PQBP-1 is expressed predominantly in the central nervous system during development

Summary Mutations of PQBP‐1 (polyglutamine binding protein‐1) have been shown recently to cause human mental retardation accompanied by microcephaly at a high frequency. As a first step towards understanding the molecular basis of this developmental anomaly, we analysed developmental expression of PQBP‐1 by in situ hybridization, immunohistochemsitry and Western blot analysis. Although it had been shown by Northern blot analysis that PQBP‐1 mRNA is expressed in multiple organs in adult mice, our present results revealed that PQBP‐1 mRNA and protein are dominantly expressed in the central nervous system (CNS) in embryos and in newborn mice.

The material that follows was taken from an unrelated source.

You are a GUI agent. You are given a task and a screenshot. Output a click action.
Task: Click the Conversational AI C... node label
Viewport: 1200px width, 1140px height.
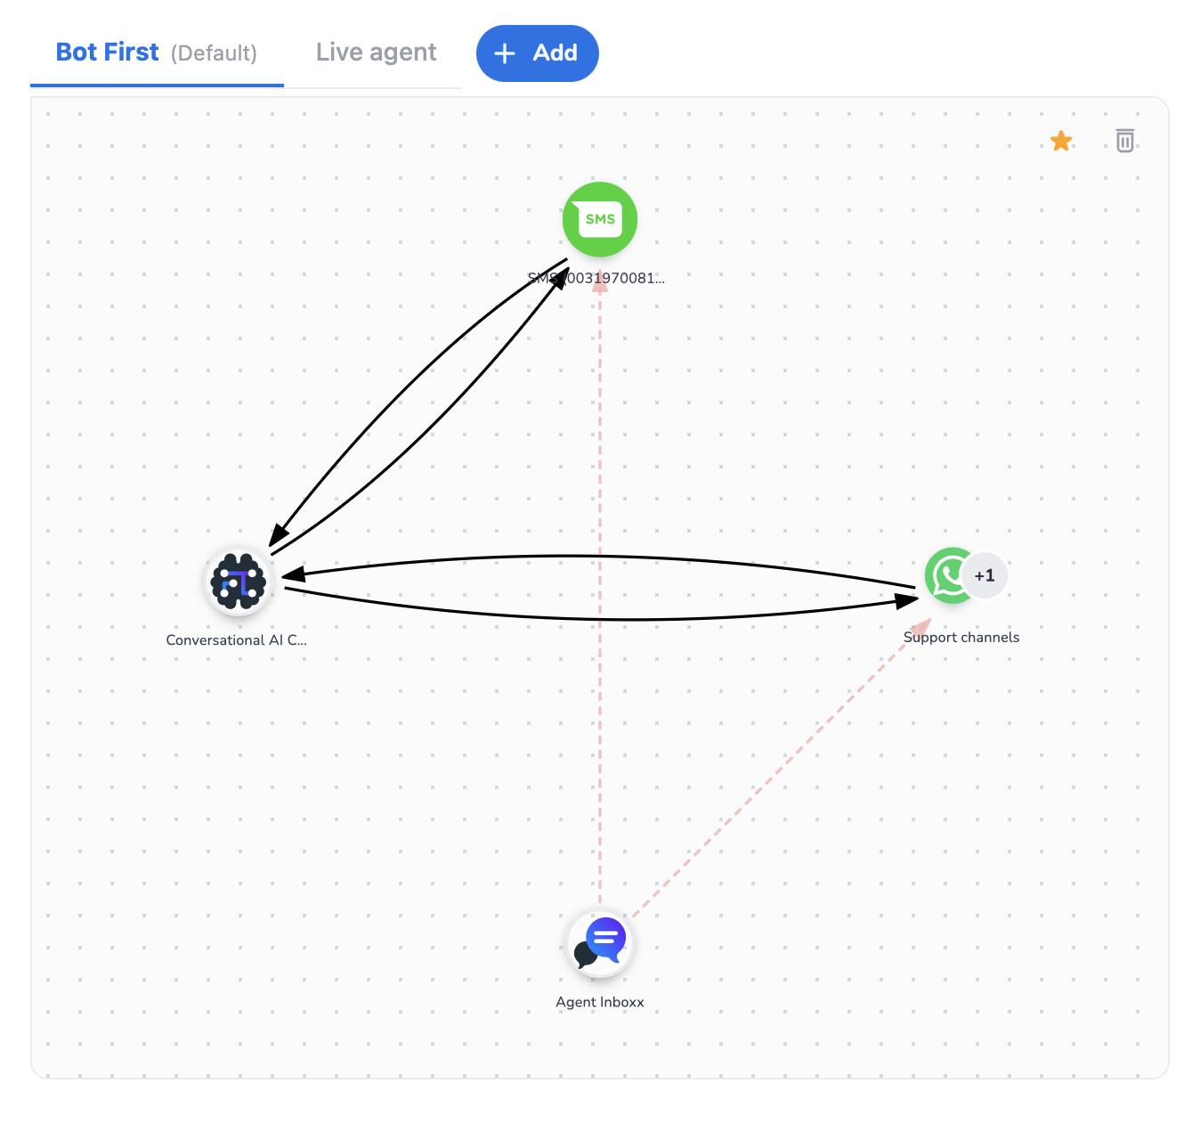[x=236, y=639]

The mean expression level of PQBP‐1 reaches a peak around birth and is down‐regulated in adulthood. Furthermore, the expression pattern in the CNS changes remarkably following birth. PQBP‐1 mRNA in the cerebral cortex is high in embryos but it rapidly decreases after birth. PQBP‐1 mRNA increases in external and internal granular cell layers of the cerebellum from postnatal day 1 (P1) to P5. In addition, expression in the subventricular zone, where neurogenesis occurs, was high from P5 to adulthood. Collectively, these findings suggest that PQBP‐1 might be involved in neuronal proliferation and/or maturation. These ideas may be relevant to the insufficient growth of brain structure reported in PQBP‐1‐linked human mental retardation.